▶ Document passage:
But sometimes it’s top-down: law, and then citizenry. Law can express values in a way that actually alters norms. The law isn’t going to come in a democratic society without some support, but once it comes, everything can go whoosh.

I’ll give you a couple of examples. The requirement through law that people buckle their seat belts has actually changed the norm so that people buckle their seat belts naturally. That’s just what you do, and if you don’t, your car might go beep, beep, beep, which isn’t law—it’s a [feature added by a private company].

Another example is cigarette smoking, where some of the restrictions on smoking in public places—in fact most of them—don’t have a law at all in the sense of enforcement. But they do depend on law in the sense that once the law was in place, then the norm followed. People think, “You don’t smoke inside a building. That’s not [a good idea.]” The law actually helped generate that norm.

Which goes back to sexual harassment, and many of our equality principles. The law actually preceded many changes in norms—there had to be some support for the anti-discrimination principles before they became law, but once they became law, they had a cultural effect. When you go back to the Constitution’s founding, there was a great debate between Thomas Jefferson and James Madison in which Jefferson said, “You need a Bill of Rights, so that the courts can protect those rights.” Madison was [initially] skeptical of that. In the end he was a principal author of the Bill of Rights, but he was actually a late-comer to the idea—it was something that he rejected for a long time. Madison’s argument was, “I don’t know if I agree with you about the courts, but I think if we write [these rights] down, they’re going to permeate our culture. Then eventually, over the course of generations, we will have a cultural commitment to freedom of speech, freedom of religion, and so forth.”

On that, Madison was scarily prescient. The Bill of Rights is enforced by the courts, but it’s at least as important—probably more important—that most Americans, whatever their political convictions, think that [those rights] are part of [who we are].

Panio: Recently, New Zealand had a horrible tragedy, and then they outlawed assault rifles. Why do you think it could happen so quickly in New Zealand, and it just does not happen in the United States?

▶ Stored data:
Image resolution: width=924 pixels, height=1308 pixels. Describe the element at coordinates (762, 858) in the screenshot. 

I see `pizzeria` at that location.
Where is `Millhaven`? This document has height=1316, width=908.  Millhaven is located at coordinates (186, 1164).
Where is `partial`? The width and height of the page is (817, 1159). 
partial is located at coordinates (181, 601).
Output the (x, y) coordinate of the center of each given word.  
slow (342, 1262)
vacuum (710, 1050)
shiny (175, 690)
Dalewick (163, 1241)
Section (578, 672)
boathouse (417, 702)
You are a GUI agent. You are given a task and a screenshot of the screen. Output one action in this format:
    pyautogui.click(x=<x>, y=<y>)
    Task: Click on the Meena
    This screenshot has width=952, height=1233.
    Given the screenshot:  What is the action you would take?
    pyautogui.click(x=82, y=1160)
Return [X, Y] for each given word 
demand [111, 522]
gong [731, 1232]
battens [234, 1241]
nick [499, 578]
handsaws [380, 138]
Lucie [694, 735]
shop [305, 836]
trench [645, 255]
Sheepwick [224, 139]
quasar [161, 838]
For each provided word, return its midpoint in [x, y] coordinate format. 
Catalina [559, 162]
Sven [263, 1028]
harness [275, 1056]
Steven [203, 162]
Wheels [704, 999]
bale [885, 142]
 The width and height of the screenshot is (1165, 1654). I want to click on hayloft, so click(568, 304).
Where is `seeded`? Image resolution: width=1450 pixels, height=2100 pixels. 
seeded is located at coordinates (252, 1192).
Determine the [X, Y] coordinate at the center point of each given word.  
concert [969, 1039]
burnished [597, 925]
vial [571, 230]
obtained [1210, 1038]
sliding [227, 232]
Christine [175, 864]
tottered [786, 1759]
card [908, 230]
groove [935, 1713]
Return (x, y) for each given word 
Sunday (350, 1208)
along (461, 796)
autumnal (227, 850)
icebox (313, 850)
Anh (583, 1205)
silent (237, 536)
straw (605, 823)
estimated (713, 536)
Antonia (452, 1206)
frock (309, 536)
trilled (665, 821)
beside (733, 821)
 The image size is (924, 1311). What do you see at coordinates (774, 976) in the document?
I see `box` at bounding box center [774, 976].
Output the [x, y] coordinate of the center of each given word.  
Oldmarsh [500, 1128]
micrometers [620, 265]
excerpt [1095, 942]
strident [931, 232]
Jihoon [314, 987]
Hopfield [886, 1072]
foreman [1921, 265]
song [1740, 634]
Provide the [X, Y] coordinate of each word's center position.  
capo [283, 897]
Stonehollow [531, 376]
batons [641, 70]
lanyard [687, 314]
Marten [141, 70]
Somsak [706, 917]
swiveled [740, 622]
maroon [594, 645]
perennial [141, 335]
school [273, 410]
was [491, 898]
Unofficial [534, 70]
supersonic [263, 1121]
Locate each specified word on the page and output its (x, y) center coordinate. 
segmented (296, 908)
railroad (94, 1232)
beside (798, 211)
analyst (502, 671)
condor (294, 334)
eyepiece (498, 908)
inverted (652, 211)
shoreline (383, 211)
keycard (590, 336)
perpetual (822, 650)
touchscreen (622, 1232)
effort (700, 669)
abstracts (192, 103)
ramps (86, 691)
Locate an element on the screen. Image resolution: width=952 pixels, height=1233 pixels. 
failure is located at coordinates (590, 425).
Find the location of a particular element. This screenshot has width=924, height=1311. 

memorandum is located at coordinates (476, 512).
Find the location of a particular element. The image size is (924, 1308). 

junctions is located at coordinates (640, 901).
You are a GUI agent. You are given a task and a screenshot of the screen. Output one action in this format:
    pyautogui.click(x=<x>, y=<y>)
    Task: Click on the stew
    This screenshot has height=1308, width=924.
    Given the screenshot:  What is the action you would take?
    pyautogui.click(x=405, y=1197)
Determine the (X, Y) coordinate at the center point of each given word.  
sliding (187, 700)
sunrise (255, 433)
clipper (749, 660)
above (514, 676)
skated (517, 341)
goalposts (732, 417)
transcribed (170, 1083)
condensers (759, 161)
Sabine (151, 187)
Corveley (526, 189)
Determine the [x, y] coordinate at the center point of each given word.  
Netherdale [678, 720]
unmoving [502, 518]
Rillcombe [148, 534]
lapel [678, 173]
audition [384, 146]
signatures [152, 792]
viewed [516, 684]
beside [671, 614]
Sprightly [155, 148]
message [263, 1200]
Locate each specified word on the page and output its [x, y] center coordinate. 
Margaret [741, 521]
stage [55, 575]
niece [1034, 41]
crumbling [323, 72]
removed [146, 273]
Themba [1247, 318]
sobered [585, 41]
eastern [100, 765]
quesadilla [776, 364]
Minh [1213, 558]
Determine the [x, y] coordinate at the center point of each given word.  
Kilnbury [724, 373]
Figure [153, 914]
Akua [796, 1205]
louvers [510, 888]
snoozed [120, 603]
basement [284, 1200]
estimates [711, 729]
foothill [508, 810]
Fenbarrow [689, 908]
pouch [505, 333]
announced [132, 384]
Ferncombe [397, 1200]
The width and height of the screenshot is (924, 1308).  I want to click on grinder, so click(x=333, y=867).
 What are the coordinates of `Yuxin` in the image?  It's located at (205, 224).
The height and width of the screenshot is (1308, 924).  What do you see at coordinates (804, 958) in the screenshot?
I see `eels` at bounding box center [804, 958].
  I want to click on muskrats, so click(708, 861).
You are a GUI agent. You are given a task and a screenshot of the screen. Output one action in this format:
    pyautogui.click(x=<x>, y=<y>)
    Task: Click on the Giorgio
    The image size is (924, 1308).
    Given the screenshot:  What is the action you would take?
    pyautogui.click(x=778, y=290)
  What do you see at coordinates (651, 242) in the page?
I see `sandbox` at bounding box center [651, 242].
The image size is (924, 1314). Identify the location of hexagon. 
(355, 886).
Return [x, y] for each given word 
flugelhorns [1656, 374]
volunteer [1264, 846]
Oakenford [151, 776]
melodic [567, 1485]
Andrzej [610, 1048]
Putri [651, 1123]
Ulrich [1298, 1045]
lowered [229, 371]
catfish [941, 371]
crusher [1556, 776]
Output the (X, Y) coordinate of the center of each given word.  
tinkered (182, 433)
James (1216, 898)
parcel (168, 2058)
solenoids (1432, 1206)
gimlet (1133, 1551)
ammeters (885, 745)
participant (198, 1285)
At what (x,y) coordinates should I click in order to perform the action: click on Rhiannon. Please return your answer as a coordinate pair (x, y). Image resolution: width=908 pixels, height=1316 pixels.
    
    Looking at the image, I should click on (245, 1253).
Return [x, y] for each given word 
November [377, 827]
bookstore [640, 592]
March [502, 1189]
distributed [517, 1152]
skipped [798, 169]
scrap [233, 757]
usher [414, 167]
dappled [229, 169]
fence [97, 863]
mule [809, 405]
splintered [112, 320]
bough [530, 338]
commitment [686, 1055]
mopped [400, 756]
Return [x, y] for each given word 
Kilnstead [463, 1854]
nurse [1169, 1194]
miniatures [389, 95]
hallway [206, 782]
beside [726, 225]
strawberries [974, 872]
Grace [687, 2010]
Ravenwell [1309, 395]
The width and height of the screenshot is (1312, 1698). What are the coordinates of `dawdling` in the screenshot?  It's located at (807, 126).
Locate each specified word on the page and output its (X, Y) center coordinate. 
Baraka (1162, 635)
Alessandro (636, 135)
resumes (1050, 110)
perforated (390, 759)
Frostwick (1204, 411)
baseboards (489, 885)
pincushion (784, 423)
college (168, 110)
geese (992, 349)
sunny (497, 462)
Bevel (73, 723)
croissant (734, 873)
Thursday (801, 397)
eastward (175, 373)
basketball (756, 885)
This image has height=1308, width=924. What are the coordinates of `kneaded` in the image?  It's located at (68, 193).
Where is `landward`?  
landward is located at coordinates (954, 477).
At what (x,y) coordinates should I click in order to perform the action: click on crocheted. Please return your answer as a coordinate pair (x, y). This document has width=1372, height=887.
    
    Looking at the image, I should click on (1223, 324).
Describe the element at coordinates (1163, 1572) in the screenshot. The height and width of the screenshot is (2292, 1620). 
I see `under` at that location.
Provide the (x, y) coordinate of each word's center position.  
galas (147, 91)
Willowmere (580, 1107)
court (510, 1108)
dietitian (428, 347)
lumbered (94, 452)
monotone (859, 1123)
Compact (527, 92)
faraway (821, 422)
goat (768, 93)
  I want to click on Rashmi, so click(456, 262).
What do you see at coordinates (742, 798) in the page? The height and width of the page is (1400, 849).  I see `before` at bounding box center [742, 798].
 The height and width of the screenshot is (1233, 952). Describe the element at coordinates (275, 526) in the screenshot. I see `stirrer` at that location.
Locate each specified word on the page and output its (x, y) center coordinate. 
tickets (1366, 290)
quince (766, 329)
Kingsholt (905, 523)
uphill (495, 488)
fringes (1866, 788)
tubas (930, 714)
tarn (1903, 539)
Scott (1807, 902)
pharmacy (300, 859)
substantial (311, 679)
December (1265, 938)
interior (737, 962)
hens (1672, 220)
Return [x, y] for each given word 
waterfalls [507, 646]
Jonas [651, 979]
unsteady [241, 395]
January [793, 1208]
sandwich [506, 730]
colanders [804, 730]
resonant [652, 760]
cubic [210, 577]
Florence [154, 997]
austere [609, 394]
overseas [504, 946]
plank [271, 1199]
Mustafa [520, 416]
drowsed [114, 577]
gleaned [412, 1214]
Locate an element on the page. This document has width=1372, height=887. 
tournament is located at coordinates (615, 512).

▶ What to do:
Please carry the interview on law and social norms above forward from its final line, continuing the conversation from there.

▶ Final answer:
Cass: The United States has a few features that, for better or worse, make gun control more challenging. One is that there are a number of people who believe that gun control laws actually don’t save lives, and that allowing people to arm themselves can protect against violence. So in the aftermath of a tragedy, some people say, “Well, the best way to avert tragedy is to allow people to have guns.” A second fact is that there’s a very well-organized set of political actors who have sway and are opposed to gun restrictions. That is distinctive to the United States—for better or worse, it’s an important part of our political culture.

Panio: Going forward, are you optimistic about society’s ability to change?

Cass: I’m very optimistic, partly because that’s how I am by nature, but partly because if you look at the arc of history in the United States and the world, stunningly good things have happened in relatively short periods. I’ll give you one—the reduction of poverty in the world, which has been massive over a relatively short time. And that’s in part a product of changing norms, where people think that if people in other countries are starving or don’t have resources to live, then something ought to be done. What that thing should be, people disagree about—it could be direct financial help, it could be creating policies that promote economic growth through free markets, [it could be] a mix.

But the world in general is so much better now than it was when I was born in the 1950s. We have every reason for optimism, but we can’t just hope that it will happen—we have to make it happen. And the goal of the 25 years I spent on this book was to specify the means by which desirable change can be made to happen.